- [Text]:
Friday, June 10, 2011

10 Cool Things You (Might) Not Know About "Fallout" - Part 1

The Fallout games are full of great story, characters, and gameplay moments.  Some of them hilarious, some of them tragic, and yet all of them give you another piece of just how deep the story is.  And, unless you're really paying extremely close attention to every detail or have played the other Fallout games, it can be pretty easy to miss pretty big pieces of how it all comes together.  So for those out there who want to learn more about the Fallout Universe (or even if you may already know and want to refresh your trivia knowledge), I have compiled a list of 10 things that I think are some of the important -- and also very cool -- parts of the Fallout storyline.  This is the first half of that list.  Hope you enjoy! :)


"This is Junktown. Nice place to live, as long as you stay on our good side."

- [Data extract]:

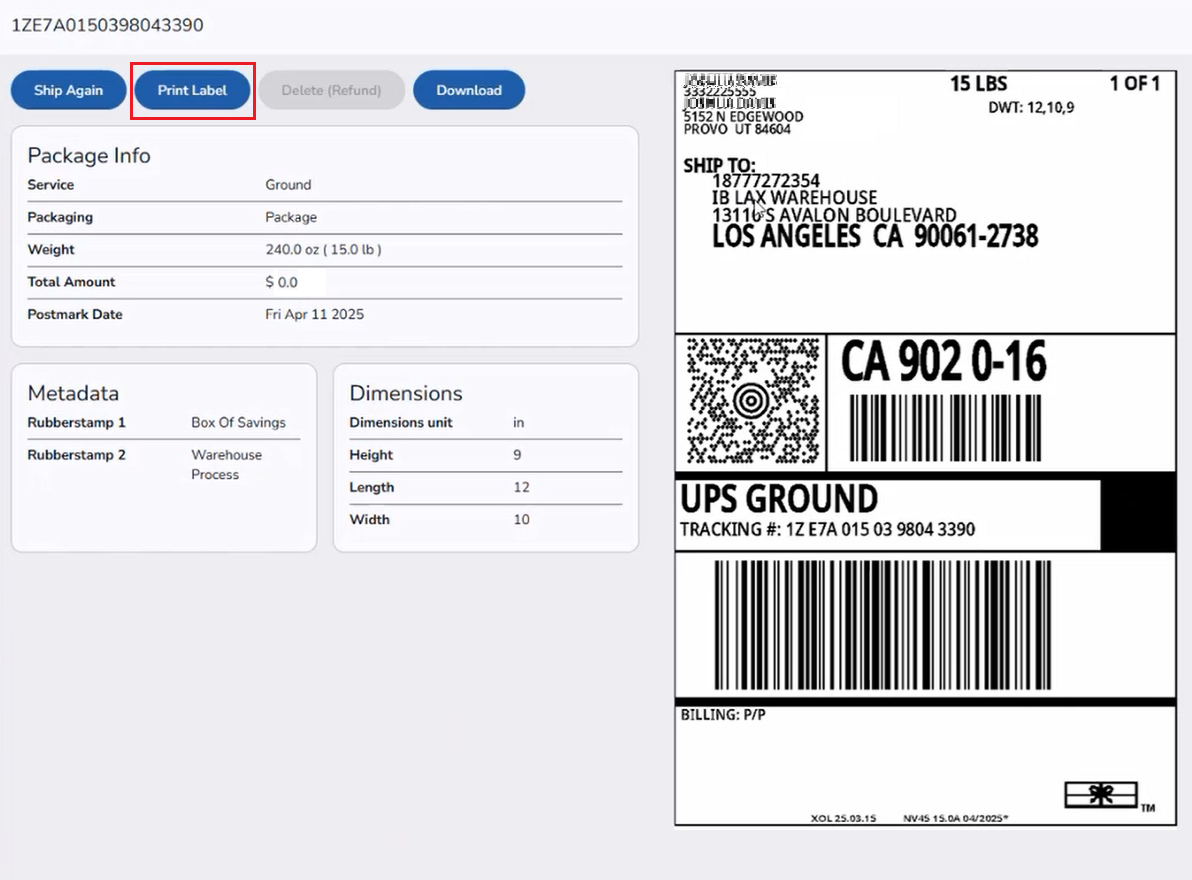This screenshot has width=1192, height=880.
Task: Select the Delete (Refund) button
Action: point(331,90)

* * *

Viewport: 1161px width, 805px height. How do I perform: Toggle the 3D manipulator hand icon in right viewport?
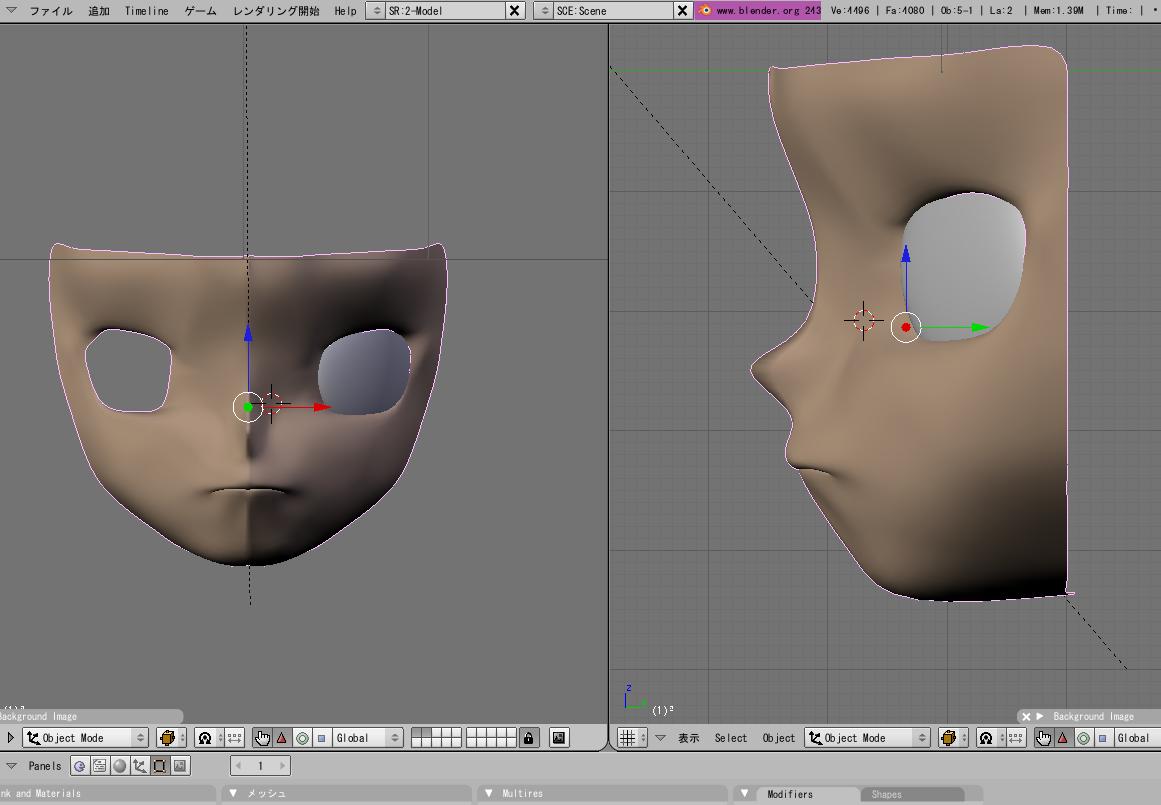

--

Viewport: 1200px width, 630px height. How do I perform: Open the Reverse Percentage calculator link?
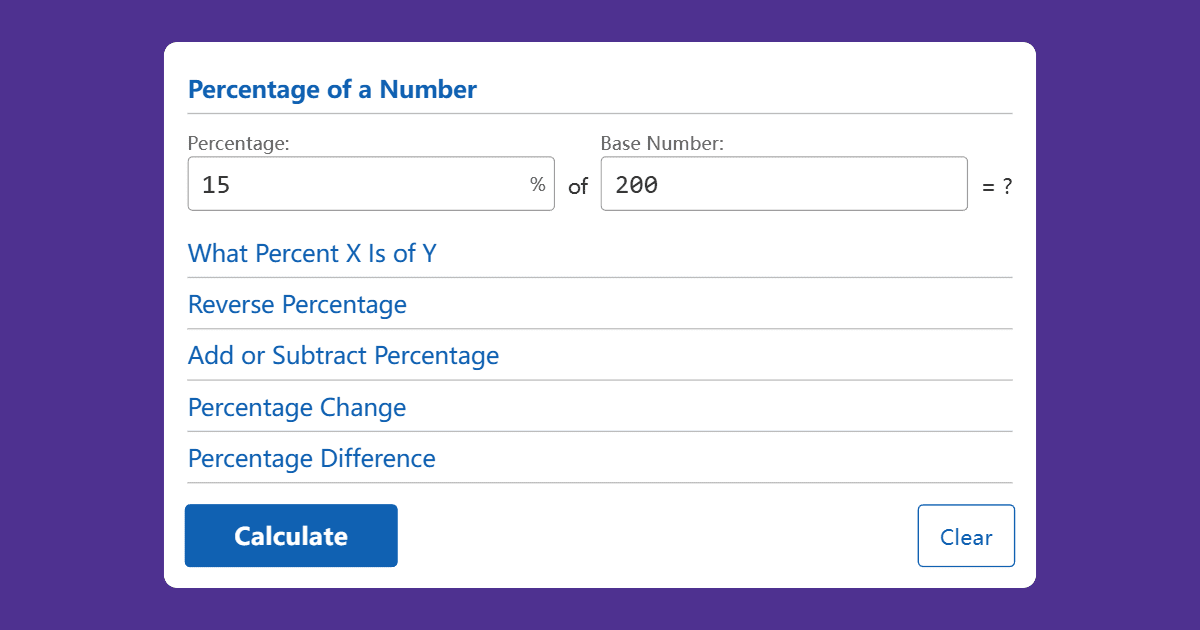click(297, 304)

- [Parts of the exercise]:
(1) In the Fallout post, which place does the closing quotation name?
(2) Revise the records between the line holding "Viewport: 1200px width, 630px" and the line holding "click(297, 304)", inclusive, changing "Reverse Percentage" to "Compound Interest" and omitting the pictures.

- [Solutions per task]:
(1) Junktown.

(2)
Viewport: 1200px width, 630px height. How do I perform: Open the Compound Interest calculator link?
click(297, 304)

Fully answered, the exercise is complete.